The operations were launched the day after the opening ceremony of the Paralympic Games on August 28 on the Place de la Concorde, where dizzying stands had been installed for urban sports during the Olympic fortnight. Since then, the western part of the square, where the Luxor obelisk stands, has been returned to traffic, with some work to connect the traffic lights.

Time is running out

The sectors of Les Invalides (archery), Champ-de-Mars (blind football and judo) and the Grand Palais (fencing and taekwondo) will have to wait a few more days, or even weeks, but all temporary installations used for the Games must have been removed by the end of October or the beginning of November at the latest, according to a well-established schedule. Because time is running out: the great nave of the Palais des Beaux-Arts must serve, from September 27, as a new setting for the fashion week shows.

The schedule is even tighter – but the restoration operations are easier – for the permanent sites rented by Cojop. The Arenas of Bercy, Villepinte (Seine-Saint-Denis), Portes de Versailles and La Chapelle must resume their programming as soon as possible, as must the Stade de France, which is preparing to host the Mylène Farmer concert at the end of the month.

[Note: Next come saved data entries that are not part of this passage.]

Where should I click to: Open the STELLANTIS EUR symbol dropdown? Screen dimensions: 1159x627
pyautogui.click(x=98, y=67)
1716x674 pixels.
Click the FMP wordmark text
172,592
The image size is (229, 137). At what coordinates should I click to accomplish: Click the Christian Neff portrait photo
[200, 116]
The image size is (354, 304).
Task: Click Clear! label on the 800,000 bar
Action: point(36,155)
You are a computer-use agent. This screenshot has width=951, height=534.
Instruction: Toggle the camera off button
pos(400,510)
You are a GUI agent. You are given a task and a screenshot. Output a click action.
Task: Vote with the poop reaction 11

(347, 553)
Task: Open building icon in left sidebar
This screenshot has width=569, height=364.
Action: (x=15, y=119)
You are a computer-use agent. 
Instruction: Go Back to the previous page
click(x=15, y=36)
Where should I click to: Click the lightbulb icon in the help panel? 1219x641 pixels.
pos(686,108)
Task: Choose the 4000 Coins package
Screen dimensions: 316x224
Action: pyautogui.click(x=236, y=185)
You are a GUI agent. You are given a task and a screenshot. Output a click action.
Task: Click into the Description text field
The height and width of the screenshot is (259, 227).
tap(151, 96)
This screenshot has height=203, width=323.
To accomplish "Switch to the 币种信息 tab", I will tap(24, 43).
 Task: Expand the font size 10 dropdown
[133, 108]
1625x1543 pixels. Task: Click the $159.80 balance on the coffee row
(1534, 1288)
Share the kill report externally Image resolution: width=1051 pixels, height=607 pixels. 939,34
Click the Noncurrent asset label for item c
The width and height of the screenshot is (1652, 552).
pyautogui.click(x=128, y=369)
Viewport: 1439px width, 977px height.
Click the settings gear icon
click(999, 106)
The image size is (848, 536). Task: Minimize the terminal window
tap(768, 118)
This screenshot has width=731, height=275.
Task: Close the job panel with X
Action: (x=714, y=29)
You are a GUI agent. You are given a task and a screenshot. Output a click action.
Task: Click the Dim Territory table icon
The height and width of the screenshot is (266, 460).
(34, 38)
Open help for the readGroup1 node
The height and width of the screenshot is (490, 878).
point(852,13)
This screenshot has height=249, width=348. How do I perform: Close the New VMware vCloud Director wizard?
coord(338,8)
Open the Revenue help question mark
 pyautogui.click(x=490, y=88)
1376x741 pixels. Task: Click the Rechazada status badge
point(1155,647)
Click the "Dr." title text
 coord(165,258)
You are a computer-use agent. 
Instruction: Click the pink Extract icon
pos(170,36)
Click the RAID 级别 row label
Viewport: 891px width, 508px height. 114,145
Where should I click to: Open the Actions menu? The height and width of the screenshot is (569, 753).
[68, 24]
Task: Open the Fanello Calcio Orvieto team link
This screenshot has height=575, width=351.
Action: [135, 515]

The sites that were only used for the Olympic Games have already removed all traces of the “enchanted interlude”: the banks of the Seine have been cleared of the tubular stands and temporary installations set up for the opening ceremony on July 26; the football stadiums, from Nantes to Marseille, have returned to their original function for the resumption of the Ligue 1 championship; the Saint-Quentin-en-Yvelines national golf course (Yvelines) reopened its doors just a few days after the end of the Olympic tournament; Teahupoo (Tahiti), Elancourt (Yvelines) and the Marseille marina (etc.) have also turned the page on the Games.